Start of Passage to read
WASM also has a good ecosystem, with powerful developer tools such as Emscripten, which can convert existing projects written in C, C++ or any other language that uses LLVM to WebAssembly, allowing them to become performant web-based experiences.
What all this means, in practice, is that now, complex, performance-intensive software is fully deliverable in the browser, cross-platform by default and with little in the way of performance overheads, while also providing a seamless experience with no installations required for the end user.
Not Just For The Web
Leaving web-development behind, WASM’s benefits are much more far-reaching, extending to various different branches of computing.
For one, its inherent cross-platform capabilities allow for simpler and safer ways to bring cloud-computing code, commonly written in a variety of languages, together. By providing a framework in which code can be written in any of a large (and growing!) list of supported languages, and then compiled to produce a common, simulated machine format, it allows components written in various languages—like Rust, Go and C++, to interact with each other.
Being secure by default, with each WebAssembly module executing within an isolated, sandboxed environment separate from the host runtime, and with restricted – but compatible — execution semantics, WASM can act also as a universal plugin format, allowing third-party components to interact with internal components in a custom system, letting you bring new components into a system while mitigating the risks that typically come with integrating them.
Tools such as WASI, which provides a way to run WebAssembly portably on any system using a standardized system interface, also allow for WASM to be perfectly poised as a viable way to run any kind of code, on any kind of system, in the near future.
And while WASM is undoubtedly faster overall, it doesn’t need ti have blazing-fast performance in every use-case, to be revolutionary. It just needs to work, not be slow, and support many languages. All of which it already does and is.
A Supplement, Not A Replacement
It is however important to realize that WASM isn’t meant to replace Javascript. At-least, not any time soon. What WASM does, is provide more options, unlocking a new way to create with the medium that is the internet.
For instance, our earlier example, Figma, uses WebAssembly to power its core design engine and editing tools. But the “shell” housing it, comprising its buttons and menus and graphics, is built using ReactJS, a Javascript framework: Javascript interoperability is a well supported, prominent feature of WASM!
However, despite its wide array of benefits, WebAssembly is not a fix-all solution: it will never replace HTML, CSS or the basics of JavaScript. What it is, is a tool that makes things previously very hard to do with Javascript, like building performance intensive applications on the web, much much easier, and greatly in the realm of possibility.
Web 3.0
When the web transitioned from being mostly read only, to interactive, from Web 1.0 to 2.0, so-to-speak, it was born of a shared love of technology, and led by people who had extreme passion and ingenious skill in their craft; it was a great leap forward, done because of the joy of leaping. It was a change in how we interacted with the web, and it was a fundamental shift in how the web interacted with us. It was born because of the promise of revolutionary new web-experiences, and it thrived, thrives, because it delivered.
It was the evolution of a medium, with people creating things on the web beyond others’ wildest expectations, all lead by passionate people who did so simply because they could. Because it was fun. Because the alternative was not doing it.
Such a paradigm shift, and the subsequent proliferation of previously unheard of web-experiences, is also the promise of WebAssembly, and one that it has already started delivering on.
And so, here we are, with WASM, a tool leading a fundamental shift in how developers and users think of the web as a platform, and that allows for nearly any app to be shipped to the web, capable of running anywhere there’s a browser. No installations, no revenue cuts to gargantuan corporations for deigning to allow your apps into their stores, no long wait times to ship updates and critical bug fixes.
The evolution of a medium, making new things possible, and empowering everyone to create in previously unimaginable ways, and leaving just you, the experience you coded, and the ability to share it with the world.
Now that, sounds like Web 3.0.
End of Passage to read
In the WebAssembly text, what is the shell around Figma's core design engine built with?
Start of Entries
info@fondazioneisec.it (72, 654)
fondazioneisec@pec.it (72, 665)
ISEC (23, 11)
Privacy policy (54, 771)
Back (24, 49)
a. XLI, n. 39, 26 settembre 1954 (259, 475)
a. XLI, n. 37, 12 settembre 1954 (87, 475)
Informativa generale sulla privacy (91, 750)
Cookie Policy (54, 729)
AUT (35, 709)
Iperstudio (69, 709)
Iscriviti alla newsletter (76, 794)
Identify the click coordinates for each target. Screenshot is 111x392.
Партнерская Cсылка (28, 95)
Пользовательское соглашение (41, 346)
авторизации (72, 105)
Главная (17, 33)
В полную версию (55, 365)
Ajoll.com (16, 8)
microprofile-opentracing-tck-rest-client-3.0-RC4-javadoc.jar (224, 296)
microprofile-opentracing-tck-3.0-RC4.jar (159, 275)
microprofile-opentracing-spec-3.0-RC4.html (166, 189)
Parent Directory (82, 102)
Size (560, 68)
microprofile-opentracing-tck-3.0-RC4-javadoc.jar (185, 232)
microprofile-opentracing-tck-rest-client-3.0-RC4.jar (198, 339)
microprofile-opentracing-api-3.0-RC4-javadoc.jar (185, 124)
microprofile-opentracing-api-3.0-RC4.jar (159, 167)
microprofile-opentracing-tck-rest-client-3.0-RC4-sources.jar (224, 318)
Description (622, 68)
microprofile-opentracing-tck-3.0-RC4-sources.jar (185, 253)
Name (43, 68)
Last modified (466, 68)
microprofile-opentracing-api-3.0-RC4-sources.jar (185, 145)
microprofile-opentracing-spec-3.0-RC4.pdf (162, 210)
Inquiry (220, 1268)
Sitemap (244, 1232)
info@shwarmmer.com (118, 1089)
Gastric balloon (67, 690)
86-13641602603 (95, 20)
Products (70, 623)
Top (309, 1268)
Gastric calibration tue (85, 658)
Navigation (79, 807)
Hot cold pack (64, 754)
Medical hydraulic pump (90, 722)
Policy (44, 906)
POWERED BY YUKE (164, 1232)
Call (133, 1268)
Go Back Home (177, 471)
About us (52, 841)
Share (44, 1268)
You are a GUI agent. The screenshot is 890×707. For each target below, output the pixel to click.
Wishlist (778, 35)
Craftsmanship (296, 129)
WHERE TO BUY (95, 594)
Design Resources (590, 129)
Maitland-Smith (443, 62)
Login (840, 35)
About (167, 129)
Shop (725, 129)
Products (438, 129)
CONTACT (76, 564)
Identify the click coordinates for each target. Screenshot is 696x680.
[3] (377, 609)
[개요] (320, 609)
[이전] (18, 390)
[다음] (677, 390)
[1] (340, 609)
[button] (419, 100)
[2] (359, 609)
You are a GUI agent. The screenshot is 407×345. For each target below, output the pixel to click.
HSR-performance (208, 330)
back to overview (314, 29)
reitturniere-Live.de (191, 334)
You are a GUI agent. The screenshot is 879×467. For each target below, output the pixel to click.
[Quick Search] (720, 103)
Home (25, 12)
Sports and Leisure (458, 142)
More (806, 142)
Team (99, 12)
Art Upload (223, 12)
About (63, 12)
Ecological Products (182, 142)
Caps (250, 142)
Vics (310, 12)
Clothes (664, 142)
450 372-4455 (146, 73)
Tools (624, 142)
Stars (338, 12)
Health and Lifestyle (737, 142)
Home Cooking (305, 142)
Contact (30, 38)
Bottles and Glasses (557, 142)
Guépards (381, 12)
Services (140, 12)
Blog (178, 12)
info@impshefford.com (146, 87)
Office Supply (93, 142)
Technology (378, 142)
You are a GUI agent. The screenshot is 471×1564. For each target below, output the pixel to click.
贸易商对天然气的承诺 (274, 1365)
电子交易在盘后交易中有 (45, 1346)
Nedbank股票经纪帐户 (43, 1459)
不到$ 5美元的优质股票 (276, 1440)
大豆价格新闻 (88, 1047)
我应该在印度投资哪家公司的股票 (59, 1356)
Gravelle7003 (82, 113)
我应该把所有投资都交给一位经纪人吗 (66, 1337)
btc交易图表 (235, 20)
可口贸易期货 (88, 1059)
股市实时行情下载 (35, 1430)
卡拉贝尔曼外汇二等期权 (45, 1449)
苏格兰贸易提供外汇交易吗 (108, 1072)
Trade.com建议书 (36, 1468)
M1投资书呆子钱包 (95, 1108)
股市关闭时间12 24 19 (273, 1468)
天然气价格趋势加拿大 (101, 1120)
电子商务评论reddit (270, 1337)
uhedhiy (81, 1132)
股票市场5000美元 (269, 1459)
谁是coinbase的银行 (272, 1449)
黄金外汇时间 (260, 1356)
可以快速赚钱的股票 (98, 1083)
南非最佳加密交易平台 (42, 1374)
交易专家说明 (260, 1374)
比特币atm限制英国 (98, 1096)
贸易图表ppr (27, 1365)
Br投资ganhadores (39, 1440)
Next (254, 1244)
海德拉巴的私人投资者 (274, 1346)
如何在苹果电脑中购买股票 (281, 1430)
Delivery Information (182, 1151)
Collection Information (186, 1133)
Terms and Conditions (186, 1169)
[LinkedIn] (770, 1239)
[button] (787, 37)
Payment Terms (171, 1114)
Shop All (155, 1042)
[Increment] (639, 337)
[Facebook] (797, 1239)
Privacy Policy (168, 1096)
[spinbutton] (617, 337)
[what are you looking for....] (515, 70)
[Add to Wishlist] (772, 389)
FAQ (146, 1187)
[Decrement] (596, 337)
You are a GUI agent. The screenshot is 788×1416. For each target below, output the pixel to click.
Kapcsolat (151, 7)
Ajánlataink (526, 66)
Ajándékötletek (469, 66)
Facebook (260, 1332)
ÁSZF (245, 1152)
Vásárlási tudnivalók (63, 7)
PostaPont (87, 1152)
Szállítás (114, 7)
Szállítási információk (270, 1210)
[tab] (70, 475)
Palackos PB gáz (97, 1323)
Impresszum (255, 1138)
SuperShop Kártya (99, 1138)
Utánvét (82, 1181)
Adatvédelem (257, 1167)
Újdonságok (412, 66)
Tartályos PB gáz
End of Entries
» Task answer
ReactJS, a JavaScript framework